> **Task brief**
Update the items below by changing every "Instruction" to "Goal", keeping everything else the same.

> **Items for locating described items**
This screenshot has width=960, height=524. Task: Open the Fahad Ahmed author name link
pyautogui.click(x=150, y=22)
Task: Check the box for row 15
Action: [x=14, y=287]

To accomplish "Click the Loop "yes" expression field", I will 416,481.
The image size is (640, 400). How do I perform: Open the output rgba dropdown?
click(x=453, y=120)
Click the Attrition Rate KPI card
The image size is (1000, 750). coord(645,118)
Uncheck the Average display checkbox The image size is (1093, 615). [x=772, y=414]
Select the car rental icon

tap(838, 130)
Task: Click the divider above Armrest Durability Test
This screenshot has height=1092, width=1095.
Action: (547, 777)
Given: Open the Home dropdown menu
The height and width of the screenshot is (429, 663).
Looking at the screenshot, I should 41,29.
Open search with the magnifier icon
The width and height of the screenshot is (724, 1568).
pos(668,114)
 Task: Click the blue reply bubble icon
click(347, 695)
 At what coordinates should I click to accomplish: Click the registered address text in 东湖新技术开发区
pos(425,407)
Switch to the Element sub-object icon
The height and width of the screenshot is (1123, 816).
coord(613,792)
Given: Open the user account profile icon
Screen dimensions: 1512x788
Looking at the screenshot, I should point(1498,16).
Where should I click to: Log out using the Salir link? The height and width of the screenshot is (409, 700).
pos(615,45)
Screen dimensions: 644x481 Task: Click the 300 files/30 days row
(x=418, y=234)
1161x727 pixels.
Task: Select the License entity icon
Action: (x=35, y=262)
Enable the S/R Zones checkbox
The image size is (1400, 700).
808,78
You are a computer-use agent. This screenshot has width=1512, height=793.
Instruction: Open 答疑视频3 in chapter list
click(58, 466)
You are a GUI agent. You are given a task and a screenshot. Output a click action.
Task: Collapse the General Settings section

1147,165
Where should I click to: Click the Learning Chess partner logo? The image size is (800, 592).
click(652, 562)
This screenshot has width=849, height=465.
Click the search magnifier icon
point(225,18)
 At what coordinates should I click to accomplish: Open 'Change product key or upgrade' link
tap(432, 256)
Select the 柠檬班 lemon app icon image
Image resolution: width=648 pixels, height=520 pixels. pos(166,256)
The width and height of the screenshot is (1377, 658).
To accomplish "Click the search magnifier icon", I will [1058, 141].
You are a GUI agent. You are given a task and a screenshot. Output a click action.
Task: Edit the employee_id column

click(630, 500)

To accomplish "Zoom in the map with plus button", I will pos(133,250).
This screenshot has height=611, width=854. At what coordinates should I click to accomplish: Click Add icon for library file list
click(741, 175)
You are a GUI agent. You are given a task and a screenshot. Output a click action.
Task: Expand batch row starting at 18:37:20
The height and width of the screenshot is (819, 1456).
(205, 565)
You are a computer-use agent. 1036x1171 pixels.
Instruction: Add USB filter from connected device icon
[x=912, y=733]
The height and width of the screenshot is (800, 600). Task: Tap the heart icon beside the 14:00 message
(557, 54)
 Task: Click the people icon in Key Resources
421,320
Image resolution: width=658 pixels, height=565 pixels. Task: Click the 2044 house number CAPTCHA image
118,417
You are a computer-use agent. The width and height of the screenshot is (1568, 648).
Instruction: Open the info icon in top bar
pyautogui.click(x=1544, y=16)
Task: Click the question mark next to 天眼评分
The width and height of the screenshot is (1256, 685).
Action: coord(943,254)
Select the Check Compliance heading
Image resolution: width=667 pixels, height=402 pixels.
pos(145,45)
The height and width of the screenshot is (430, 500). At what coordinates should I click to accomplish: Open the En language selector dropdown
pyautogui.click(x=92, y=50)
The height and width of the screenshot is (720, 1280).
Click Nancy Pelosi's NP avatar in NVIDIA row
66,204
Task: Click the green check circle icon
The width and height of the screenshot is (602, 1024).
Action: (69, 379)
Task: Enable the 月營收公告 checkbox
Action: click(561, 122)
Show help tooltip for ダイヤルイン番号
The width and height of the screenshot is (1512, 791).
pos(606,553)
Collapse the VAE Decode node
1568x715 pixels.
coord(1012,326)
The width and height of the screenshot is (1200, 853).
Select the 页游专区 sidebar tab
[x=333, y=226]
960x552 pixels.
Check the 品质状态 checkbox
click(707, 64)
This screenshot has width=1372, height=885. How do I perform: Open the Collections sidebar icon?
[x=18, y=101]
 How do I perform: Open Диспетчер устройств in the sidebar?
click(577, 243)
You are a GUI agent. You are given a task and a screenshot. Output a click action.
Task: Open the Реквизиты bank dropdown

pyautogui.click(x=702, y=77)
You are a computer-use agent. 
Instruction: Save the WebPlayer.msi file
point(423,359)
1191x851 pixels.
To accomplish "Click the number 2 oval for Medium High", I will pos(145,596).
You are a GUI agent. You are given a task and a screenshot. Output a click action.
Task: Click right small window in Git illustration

> **Answer for this exercise**
This screenshot has width=960, height=524. Task: Open the Fahad Ahmed author name link
pyautogui.click(x=150, y=22)
Task: Check the box for row 15
Action: [x=14, y=287]

To accomplish "Click the Loop "yes" expression field", I will 416,481.
The image size is (640, 400). How do I perform: Open the output rgba dropdown?
click(x=453, y=120)
Click the Attrition Rate KPI card
The image size is (1000, 750). coord(645,118)
Uncheck the Average display checkbox The image size is (1093, 615). [x=772, y=414]
Select the car rental icon

tap(838, 130)
Task: Click the divider above Armrest Durability Test
This screenshot has height=1092, width=1095.
Action: (547, 777)
Given: Open the Home dropdown menu
The height and width of the screenshot is (429, 663).
Looking at the screenshot, I should 41,29.
Open search with the magnifier icon
The width and height of the screenshot is (724, 1568).
pos(668,114)
 Task: Click the blue reply bubble icon
click(347, 695)
 At what coordinates should I click to accomplish: Click the registered address text in 东湖新技术开发区
pos(425,407)
Switch to the Element sub-object icon
The height and width of the screenshot is (1123, 816).
coord(613,792)
Given: Open the user account profile icon
Screen dimensions: 1512x788
Looking at the screenshot, I should point(1498,16).
Where should I click to: Log out using the Salir link? The height and width of the screenshot is (409, 700).
pos(615,45)
Screen dimensions: 644x481 Task: Click the 300 files/30 days row
(x=418, y=234)
1161x727 pixels.
Task: Select the License entity icon
Action: (x=35, y=262)
Enable the S/R Zones checkbox
The image size is (1400, 700).
808,78
You are a computer-use agent. This screenshot has width=1512, height=793.
Goal: Open 答疑视频3 in chapter list
click(58, 466)
You are a GUI agent. You are given a task and a screenshot. Output a click action.
Task: Collapse the General Settings section

1147,165
Where should I click to: Click the Learning Chess partner logo? The image size is (800, 592).
click(652, 562)
This screenshot has width=849, height=465.
Click the search magnifier icon
point(225,18)
 At what coordinates should I click to accomplish: Open 'Change product key or upgrade' link
tap(432, 256)
Select the 柠檬班 lemon app icon image
Image resolution: width=648 pixels, height=520 pixels. pos(166,256)
The width and height of the screenshot is (1377, 658).
To accomplish "Click the search magnifier icon", I will [1058, 141].
You are a GUI agent. You are given a task and a screenshot. Output a click action.
Task: Edit the employee_id column

click(630, 500)

To accomplish "Zoom in the map with plus button", I will pos(133,250).
This screenshot has height=611, width=854. At what coordinates should I click to accomplish: Click Add icon for library file list
click(741, 175)
You are a GUI agent. You are given a task and a screenshot. Output a click action.
Task: Expand batch row starting at 18:37:20
The height and width of the screenshot is (819, 1456).
(205, 565)
You are a computer-use agent. 1036x1171 pixels.
Goal: Add USB filter from connected device icon
[x=912, y=733]
The height and width of the screenshot is (800, 600). Task: Tap the heart icon beside the 14:00 message
(557, 54)
 Task: Click the people icon in Key Resources
421,320
Image resolution: width=658 pixels, height=565 pixels. Task: Click the 2044 house number CAPTCHA image
118,417
You are a computer-use agent. The width and height of the screenshot is (1568, 648).
Goal: Open the info icon in top bar
pyautogui.click(x=1544, y=16)
Task: Click the question mark next to 天眼评分
The width and height of the screenshot is (1256, 685).
Action: coord(943,254)
Select the Check Compliance heading
Image resolution: width=667 pixels, height=402 pixels.
pos(145,45)
The height and width of the screenshot is (430, 500). At what coordinates should I click to accomplish: Open the En language selector dropdown
pyautogui.click(x=92, y=50)
The height and width of the screenshot is (720, 1280).
Click Nancy Pelosi's NP avatar in NVIDIA row
66,204
Task: Click the green check circle icon
The width and height of the screenshot is (602, 1024).
Action: (69, 379)
Task: Enable the 月營收公告 checkbox
Action: click(561, 122)
Show help tooltip for ダイヤルイン番号
The width and height of the screenshot is (1512, 791).
pos(606,553)
Collapse the VAE Decode node
1568x715 pixels.
coord(1012,326)
The width and height of the screenshot is (1200, 853).
Select the 页游专区 sidebar tab
[x=333, y=226]
960x552 pixels.
Check the 品质状态 checkbox
click(707, 64)
This screenshot has width=1372, height=885. How do I perform: Open the Collections sidebar icon?
[x=18, y=101]
 How do I perform: Open Диспетчер устройств in the sidebar?
click(577, 243)
You are a GUI agent. You are given a task and a screenshot. Output a click action.
Task: Open the Реквизиты bank dropdown

pyautogui.click(x=702, y=77)
You are a computer-use agent. 
Goal: Save the WebPlayer.msi file
point(423,359)
1191x851 pixels.
To accomplish "Click the number 2 oval for Medium High", I will pos(145,596).
You are a GUI agent. You are given a task and a screenshot. Output a click action.
Task: Click right small window in Git illustration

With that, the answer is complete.